Each record, word for word and stripped of pictures, is what the answer should contain.

[Start of Attachment]

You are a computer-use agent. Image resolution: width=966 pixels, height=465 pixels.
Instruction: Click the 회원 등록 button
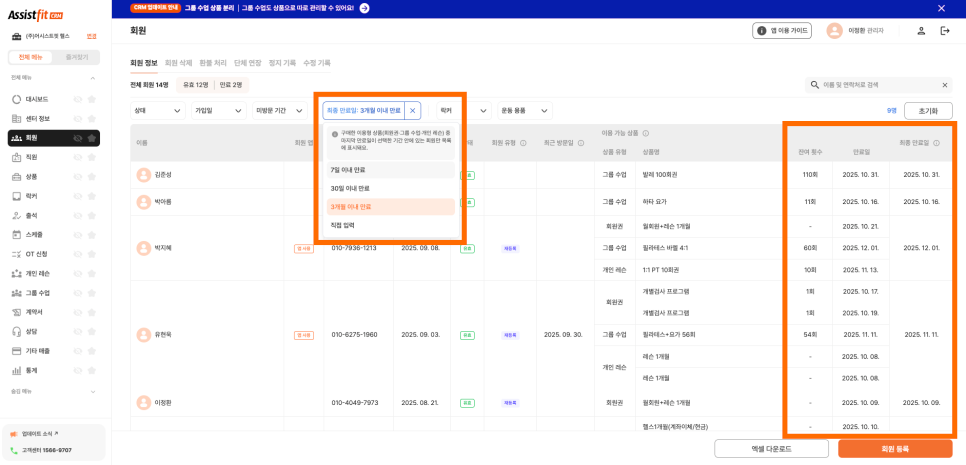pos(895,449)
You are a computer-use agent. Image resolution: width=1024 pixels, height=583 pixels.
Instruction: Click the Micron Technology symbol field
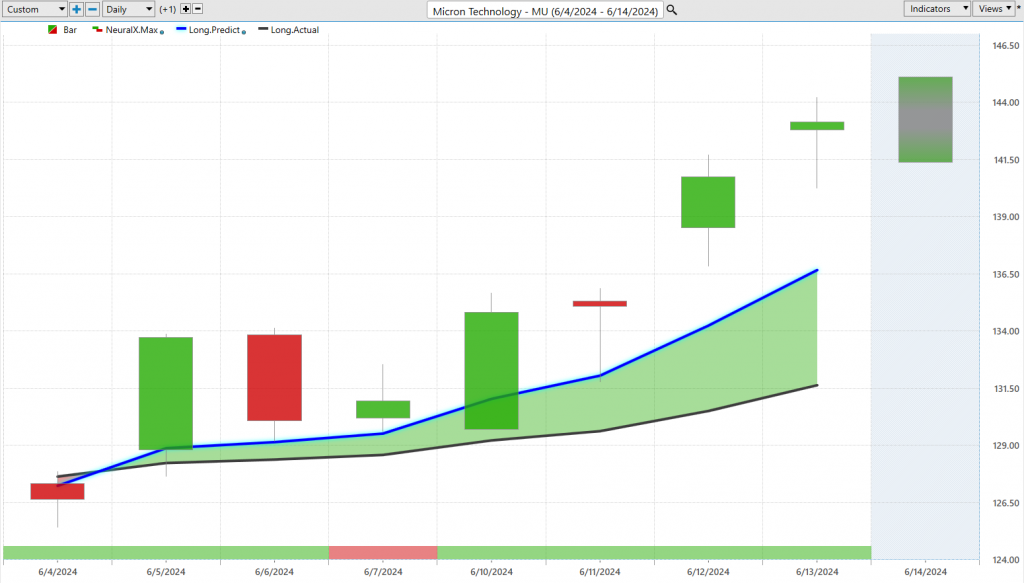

[End of Attachment]

## Task result:
You are a computer-use agent. Image resolution: width=966 pixels, height=465 pixels.
Instruction: Click the 회원 등록 button
pos(895,449)
You are a computer-use agent. Image resolution: width=1024 pixels, height=583 pixels.
Instruction: Click the Micron Technology symbol field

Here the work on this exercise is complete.